- Born: George Asambo August 4, 1976
- Died: September 10, 2015 (aged 39)
- Cause of death: Gunshot
- Body discovered: Sankore-Norbekaw road in Ghana
- Resting place: Mim in the Brong-Ahafo region
- Occupation: Journalist
- Years active: Worked for Success FM for 10 years
- Employer(s): Success FM and Peace FM
- Spouse: Unidentified wife
- Children: Daughter Emefa

= George Abanga =

Ghanaian reporter

George Abanga, also known as King George (August 4, 1976 – September 10, 2015), was a Ghanaian reporter for the radio station Success FM, in Accra, Brong-Ahafo Region, and for Peace FM, in Goaso, Greater Accra Region. He was murdered in 2015.

==Personal==
George Abanga was born on August 4, 1976. He had a daughter named Emefa and a wife whose name is unidentified. Abanga was murdered at age 39.

==Career==
George Abanga began as a tailor, but later moved to radio to become a serial caller. For ten years, he was a reporter at Success FM in Goaso. He was also a correspondent for Peace FM in Accra.

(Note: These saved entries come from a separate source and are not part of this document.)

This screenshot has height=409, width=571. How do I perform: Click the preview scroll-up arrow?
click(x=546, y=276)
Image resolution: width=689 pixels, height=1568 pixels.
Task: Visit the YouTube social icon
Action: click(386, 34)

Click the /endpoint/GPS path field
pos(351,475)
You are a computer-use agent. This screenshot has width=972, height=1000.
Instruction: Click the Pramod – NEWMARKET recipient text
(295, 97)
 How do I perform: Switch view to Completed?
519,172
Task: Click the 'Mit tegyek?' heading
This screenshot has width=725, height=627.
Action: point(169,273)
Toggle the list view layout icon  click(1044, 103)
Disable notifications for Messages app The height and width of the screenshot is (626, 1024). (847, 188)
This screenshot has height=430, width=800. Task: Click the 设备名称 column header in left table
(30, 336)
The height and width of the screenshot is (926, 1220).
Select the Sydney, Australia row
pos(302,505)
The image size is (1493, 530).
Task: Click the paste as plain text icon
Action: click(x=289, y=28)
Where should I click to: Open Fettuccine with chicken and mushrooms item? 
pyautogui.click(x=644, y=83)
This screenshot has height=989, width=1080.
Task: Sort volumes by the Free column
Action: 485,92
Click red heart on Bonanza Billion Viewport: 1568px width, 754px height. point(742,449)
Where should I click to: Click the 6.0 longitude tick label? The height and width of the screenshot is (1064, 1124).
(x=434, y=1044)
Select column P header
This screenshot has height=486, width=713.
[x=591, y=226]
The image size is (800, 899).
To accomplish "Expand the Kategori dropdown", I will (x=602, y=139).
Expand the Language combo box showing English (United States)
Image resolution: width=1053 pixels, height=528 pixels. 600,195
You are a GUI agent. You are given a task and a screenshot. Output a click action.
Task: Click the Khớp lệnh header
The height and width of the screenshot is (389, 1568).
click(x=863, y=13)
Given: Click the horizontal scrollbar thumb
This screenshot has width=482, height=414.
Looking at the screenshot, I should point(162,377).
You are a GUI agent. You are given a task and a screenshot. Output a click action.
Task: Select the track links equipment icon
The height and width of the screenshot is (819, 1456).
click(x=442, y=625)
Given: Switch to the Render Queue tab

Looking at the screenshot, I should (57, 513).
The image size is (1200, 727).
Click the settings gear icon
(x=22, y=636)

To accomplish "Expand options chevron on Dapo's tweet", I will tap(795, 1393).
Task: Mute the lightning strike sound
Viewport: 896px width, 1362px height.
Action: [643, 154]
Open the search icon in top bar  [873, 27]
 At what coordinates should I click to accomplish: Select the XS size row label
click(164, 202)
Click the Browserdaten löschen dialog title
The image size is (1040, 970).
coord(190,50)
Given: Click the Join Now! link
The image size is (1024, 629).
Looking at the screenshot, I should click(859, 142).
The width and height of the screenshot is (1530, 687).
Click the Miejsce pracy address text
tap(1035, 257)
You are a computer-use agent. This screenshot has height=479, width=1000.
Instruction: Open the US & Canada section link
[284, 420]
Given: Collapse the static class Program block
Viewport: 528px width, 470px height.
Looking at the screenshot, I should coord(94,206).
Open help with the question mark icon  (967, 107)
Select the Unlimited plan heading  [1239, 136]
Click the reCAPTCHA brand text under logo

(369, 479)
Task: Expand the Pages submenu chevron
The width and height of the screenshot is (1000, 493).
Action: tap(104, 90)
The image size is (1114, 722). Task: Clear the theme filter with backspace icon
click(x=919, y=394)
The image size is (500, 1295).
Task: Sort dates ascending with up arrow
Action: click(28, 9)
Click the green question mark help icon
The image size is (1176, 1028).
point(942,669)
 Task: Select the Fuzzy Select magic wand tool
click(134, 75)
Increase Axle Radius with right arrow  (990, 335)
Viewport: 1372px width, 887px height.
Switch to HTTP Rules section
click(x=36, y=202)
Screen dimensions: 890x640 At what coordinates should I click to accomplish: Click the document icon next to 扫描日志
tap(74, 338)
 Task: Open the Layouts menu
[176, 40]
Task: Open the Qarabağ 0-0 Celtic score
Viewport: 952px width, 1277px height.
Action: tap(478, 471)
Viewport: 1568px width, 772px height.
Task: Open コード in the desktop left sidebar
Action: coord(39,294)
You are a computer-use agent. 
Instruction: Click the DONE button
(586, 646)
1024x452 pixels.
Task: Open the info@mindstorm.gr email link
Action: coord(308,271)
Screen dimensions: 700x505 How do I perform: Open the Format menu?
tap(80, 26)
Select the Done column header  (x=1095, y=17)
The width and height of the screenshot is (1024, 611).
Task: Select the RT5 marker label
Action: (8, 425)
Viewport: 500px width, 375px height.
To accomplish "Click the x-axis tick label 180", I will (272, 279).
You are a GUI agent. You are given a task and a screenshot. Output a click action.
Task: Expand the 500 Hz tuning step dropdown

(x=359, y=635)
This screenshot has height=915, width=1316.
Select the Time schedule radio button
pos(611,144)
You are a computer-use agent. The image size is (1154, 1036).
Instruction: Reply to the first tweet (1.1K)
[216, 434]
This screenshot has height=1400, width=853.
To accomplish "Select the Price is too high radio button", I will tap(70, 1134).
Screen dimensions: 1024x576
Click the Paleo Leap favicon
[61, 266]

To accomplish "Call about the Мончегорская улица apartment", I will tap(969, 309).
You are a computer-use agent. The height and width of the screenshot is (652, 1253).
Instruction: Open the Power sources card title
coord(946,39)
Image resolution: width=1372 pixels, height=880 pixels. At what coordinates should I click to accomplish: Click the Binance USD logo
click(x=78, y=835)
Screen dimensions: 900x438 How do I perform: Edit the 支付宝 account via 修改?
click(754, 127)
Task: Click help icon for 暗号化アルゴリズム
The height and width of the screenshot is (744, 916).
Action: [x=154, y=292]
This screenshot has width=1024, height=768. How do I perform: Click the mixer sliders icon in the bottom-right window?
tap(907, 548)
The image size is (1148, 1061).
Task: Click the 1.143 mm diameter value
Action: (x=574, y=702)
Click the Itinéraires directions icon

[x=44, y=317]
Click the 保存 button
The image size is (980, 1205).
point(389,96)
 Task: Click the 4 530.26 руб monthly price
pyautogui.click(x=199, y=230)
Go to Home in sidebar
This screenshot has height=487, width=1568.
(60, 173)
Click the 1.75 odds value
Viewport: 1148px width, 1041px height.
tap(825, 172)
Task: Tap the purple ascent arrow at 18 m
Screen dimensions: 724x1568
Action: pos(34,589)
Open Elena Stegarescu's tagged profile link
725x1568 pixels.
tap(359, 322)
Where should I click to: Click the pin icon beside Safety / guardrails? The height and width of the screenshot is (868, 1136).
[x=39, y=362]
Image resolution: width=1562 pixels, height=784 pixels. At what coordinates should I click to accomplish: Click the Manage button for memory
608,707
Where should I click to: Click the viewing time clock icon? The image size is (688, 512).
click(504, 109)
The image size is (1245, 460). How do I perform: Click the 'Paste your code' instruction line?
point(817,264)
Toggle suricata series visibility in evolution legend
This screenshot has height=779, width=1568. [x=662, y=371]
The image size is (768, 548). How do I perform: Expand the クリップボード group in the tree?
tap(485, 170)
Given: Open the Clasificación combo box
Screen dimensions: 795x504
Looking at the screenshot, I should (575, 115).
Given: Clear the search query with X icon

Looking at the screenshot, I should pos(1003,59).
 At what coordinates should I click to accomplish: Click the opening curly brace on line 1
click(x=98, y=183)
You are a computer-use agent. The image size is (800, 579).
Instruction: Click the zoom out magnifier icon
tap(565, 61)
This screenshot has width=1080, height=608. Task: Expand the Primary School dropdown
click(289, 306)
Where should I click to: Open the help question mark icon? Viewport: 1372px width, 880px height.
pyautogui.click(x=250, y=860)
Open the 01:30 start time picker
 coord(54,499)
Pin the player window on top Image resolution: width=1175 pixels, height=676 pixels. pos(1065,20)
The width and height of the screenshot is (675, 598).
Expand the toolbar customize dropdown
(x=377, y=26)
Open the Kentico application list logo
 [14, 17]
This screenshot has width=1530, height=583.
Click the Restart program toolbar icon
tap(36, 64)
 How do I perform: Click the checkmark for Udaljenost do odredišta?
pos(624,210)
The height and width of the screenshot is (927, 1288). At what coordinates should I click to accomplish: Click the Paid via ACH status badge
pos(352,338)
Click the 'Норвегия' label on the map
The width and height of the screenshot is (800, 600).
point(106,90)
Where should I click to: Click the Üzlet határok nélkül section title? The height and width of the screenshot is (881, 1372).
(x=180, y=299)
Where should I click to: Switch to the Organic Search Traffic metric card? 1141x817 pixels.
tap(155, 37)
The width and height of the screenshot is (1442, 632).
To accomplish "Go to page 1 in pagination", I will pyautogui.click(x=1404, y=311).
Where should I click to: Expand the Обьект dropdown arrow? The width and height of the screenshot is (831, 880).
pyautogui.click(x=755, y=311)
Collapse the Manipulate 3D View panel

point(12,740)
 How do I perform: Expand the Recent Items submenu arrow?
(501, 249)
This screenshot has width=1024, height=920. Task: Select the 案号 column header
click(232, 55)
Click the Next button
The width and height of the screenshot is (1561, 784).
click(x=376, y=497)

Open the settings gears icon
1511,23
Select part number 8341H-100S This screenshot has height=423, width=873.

Abanga's reporting could have been a factor in his murder. He had just reported issues concerning some of the cocoa farmers from Sankore. There had been theft of fertilizers in that area. He had also recently reported some regional political tensions. Police have connected some of Abanga's work to his death.

==Death==

On September 10, 2015, George Abanga was murdered on his drive home after reporting a theft of fertilizer in Sankore in the Brong-Ahafo Region. His attackers had the road blocked off. His left arm was shot, close to the shoulder. None of his belongings were taken, which led the investigators to believe that the murder was related to his journalist work and was not a robbery. At the time of his death, he had a wallet, containing GHS 160 in Ghanaian currency, two mobile phones, and a motorcycle. After the shooting, he was taken to the District Hospital in Goaso. He was declared dead upon arrival at the hospital.

The police issued the following statement after Abanga was killed: "We cannot suspect robbery at the moment. Also he is not around to tell us what happened; that is why we are treating this as murder."
The suspect who confessed to the crime was a man in his mid-40s. Although the motive was not determined, the man confessed because he said he believed Abanga's ghost was chasing him.

==Context==
The motive of Abanga's murderers was hard for investigators to determine. The police believed that the murder was connected to Abanga's stories about stolen fertilizers from cocoa farmers in the area. It could also have been connected to his reporting on the political problems with the President John Dramani Mahama's National Democratic Congress.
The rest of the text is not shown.